MRST - The MATLAB Reservoir Simulation Toolbox (MRST) is developed by SINTEF Applied Matemathics as a MATLAB® toolbox. The toolbox consists of two main parts: a core offering basic functionality and single and two-phase solvers, and a set of add-on modules offering more advanced models, viewers and solvers. MRST is mainly intended as a toolbox for rapid prototyping and demonstration of new simulation methods and modeling concepts on unstructured grids. Despite this, many of the tools are quite efficient and can be applied to surprisingly large and complex models.
OPM - The Open Porous Media (OPM) initiative provides a set of open-source tools centered on the simulation of flow and transport of fluids in porous media.
Schlumberger INTERSECT - The high-resolution reservoir simulator that goes beyond the capabilities offered by current-generation simulators. The result is improved accuracy and efficiency in field development planning and risk mitigation — even for the most complex fields. 
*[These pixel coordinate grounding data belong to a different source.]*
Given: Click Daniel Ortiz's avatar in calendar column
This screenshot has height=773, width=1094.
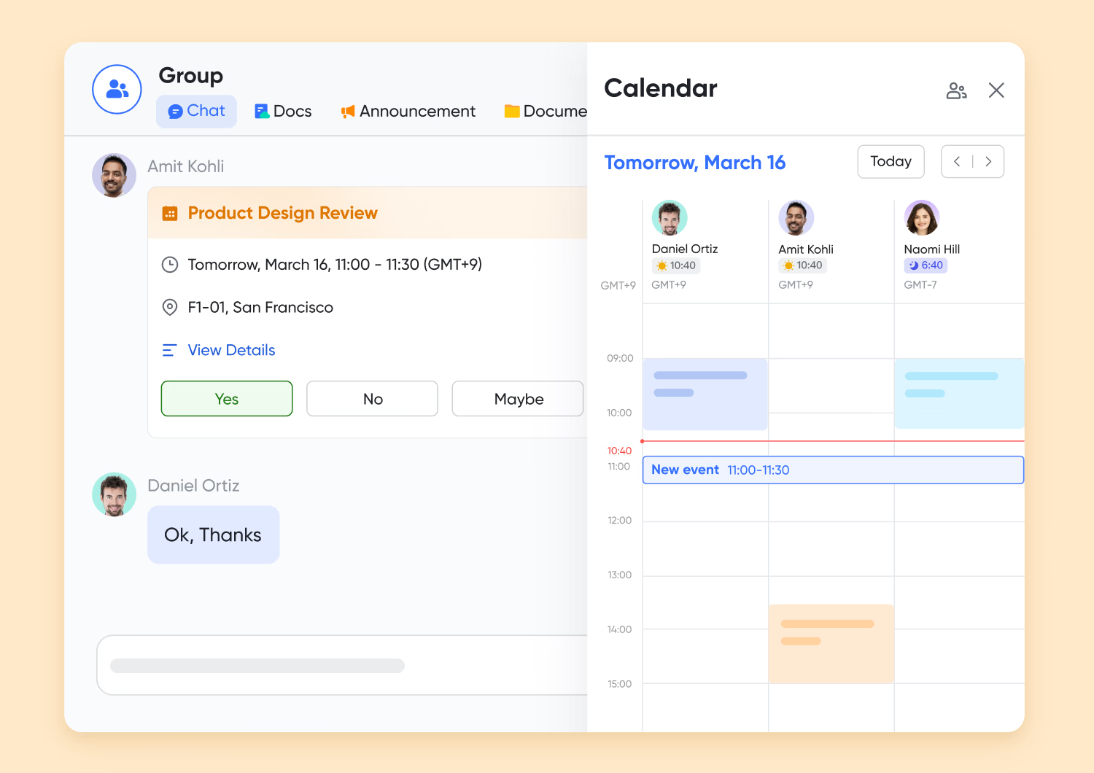Looking at the screenshot, I should click(670, 218).
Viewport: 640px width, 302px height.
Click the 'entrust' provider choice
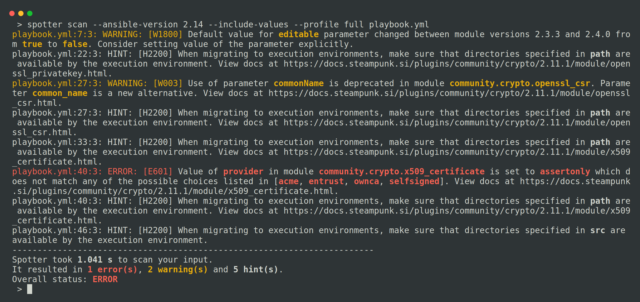(326, 181)
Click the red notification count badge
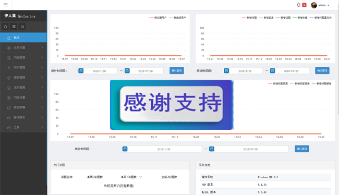 click(x=304, y=5)
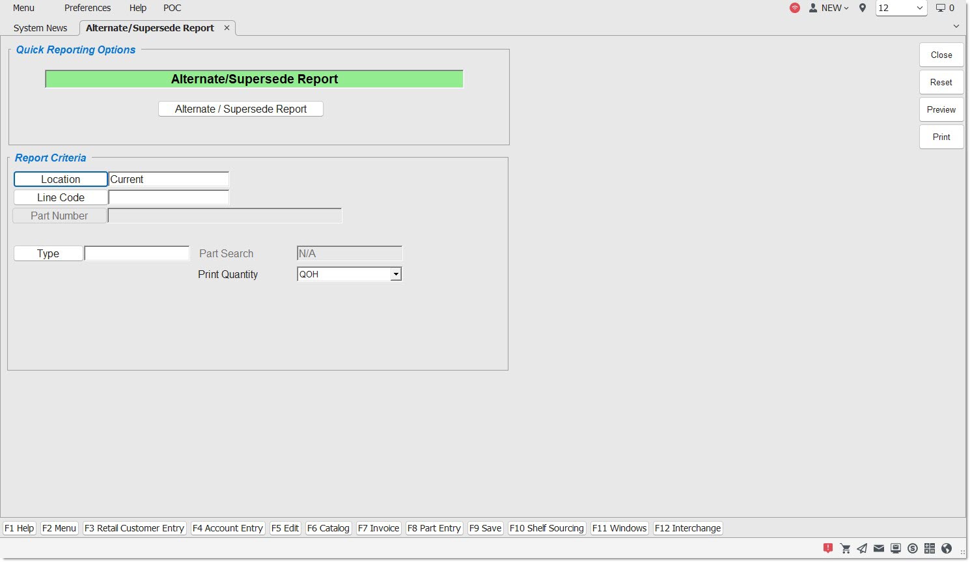Close the Alternate/Supersede Report tab
Image resolution: width=970 pixels, height=562 pixels.
(227, 27)
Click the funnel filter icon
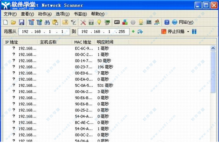The image size is (219, 151). (73, 23)
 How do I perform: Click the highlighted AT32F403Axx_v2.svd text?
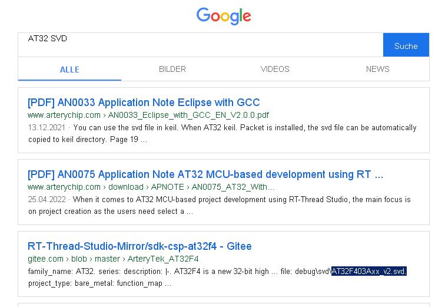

Schlumberger ECLIPSE - ECLIPSE The industry-reference reservoir simulator originally developed by ECL (Exploration Consultants Limited) and currently owned, developed, marketed and maintained by SIS (formerly known as GeoQuest), a division of Schlumberger. The name ECLIPSE originally was an acronym for "ECL´s Implicit Program for Simulation Engineering". Simulators include black oil, compositional, thermal finite-volume, and streamline simulation. Add-on options include local grid refinements, coalbed methane, gas field operations, advanced wells, reservoir coupling, and surface networks. 
CMG Suite (IMEX, GEM and STARS) - Computer Modelling Group currently offers three simulators: a black oil simulator, called IMEX, a compositional / unconventional simulator called GEM and a thermal and advanced processes simulator called STARS.
Tempest MORE is a modern, next generation reservoir simulator, offering black oil, compositional and thermal options. 
ExcSim, a fully implicit 3-phase 2D modified black oil reservoir simulator for the Microsoft Excel® platform 
Landmark Nexus - Nexus is an oil and gas reservoir simulator originally developed as 'Falcon' by Amoco, Los Alamos National Laboratory and Cray Research. It is currently owned, developed, marketed and maintained by Landmark Graphics, a product service line of Halliburton. Nexus will gradually replace VIP, or Desktop VIP, Landmark's earlier generation of simulator.
Stochastic Simulation ResAssure - ResAssure is a stochastic simulation software solution, powered by a robust and extremely fast reservoir simulator.
Rock Flow Dynamics tNavigator supports black oil, compositional and thermal compositional simulations for workstations and High Performance Computing clusters 
Plano Research Corporation FlowSim is a fully implicit 3-phase, 3-D, black oil and compositional finite difference reservoir simulator with LGRs, dual porosity dual permeability, and parallel capabilities.
GrailQuest's ReservoirGrail employs a unique patented approach called Time Dynamic Volumetric Balancing  to simulate reservoirs during primary and secondary recovery.